HIV infection of lymphoid organs

Recent studies, utilizing the polymerase chain reaction (PCR) to amplify HIV DNA and reverse transcriptase-initiated PCR (RT-PCR) to amplify HIV RNA, make it clear that lymphoid organs (lymph nodes, adenoids, tonsils) are the main anatomical sites of HIV infection in the early and clinically latent stages of infection. The frequency of HIV-infected cells in patients with early and latent stages of disease is much (~5 to 10 times) greater in lymphoid organs than in peripheral blood. By the in situ (single cell) PCR technique, the vast majority of HIV-infected CD4 T-cells (and macrophages) are latently infected, that is, contain HIV DNA without HIV RNA expression. As noted previously, latently infected CD4 cells can be activated by antigens (of other viruses and infectious agents), mitogens, certain cytokines and growth factors to initiate or increase HIV production.

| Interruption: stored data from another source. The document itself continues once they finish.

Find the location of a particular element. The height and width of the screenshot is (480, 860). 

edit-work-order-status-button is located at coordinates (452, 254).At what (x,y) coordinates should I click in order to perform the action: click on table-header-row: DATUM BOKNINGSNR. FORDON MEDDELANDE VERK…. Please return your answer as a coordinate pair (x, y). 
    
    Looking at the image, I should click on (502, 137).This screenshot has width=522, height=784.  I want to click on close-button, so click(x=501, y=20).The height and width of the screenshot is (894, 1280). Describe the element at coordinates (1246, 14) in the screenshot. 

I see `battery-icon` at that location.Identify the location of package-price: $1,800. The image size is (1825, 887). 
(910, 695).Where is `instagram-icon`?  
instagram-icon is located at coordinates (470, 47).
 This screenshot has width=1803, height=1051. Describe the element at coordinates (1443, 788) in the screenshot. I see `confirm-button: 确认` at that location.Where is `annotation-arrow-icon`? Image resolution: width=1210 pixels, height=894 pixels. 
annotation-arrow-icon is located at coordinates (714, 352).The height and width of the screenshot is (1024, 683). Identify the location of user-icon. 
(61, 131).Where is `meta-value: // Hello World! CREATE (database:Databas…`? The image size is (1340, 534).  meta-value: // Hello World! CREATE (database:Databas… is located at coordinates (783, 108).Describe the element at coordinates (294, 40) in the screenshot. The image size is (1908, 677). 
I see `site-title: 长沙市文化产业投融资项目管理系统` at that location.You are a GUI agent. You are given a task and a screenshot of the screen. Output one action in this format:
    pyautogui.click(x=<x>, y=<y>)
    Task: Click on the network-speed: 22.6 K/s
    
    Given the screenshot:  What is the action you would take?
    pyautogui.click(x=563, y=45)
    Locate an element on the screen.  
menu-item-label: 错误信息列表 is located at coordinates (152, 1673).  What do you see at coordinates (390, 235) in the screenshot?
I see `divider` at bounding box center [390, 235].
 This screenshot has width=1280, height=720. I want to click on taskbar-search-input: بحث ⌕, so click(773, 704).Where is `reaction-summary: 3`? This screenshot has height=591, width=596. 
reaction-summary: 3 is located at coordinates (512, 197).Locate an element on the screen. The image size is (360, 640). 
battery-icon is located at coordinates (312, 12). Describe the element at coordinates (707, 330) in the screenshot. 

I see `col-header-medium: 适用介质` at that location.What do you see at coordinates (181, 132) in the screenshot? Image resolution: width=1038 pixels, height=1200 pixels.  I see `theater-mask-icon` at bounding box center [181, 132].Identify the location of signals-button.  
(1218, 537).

By electron microscopic study, HIV virions are seen in the extracellular spaces along the extended processes of follicular dendritic cells (FDC) in the hyperplastic germinal centers of lymph nodes from patients with early and clinically latent stages of HIV infection. FDCs are apparently CD4 negative, non-phagocytic, antigen-trapping (and presenting) reticular cells that possess Fc- or C'-receptors for antibody- or complement-coated HIV virions. With loss of an effective immune response and clinical progression of HIV infection, the architecture of the lymph nodes, germinal centers, and FDC network becomes disrupted, apparently contributing to a rising level of plasma viremia.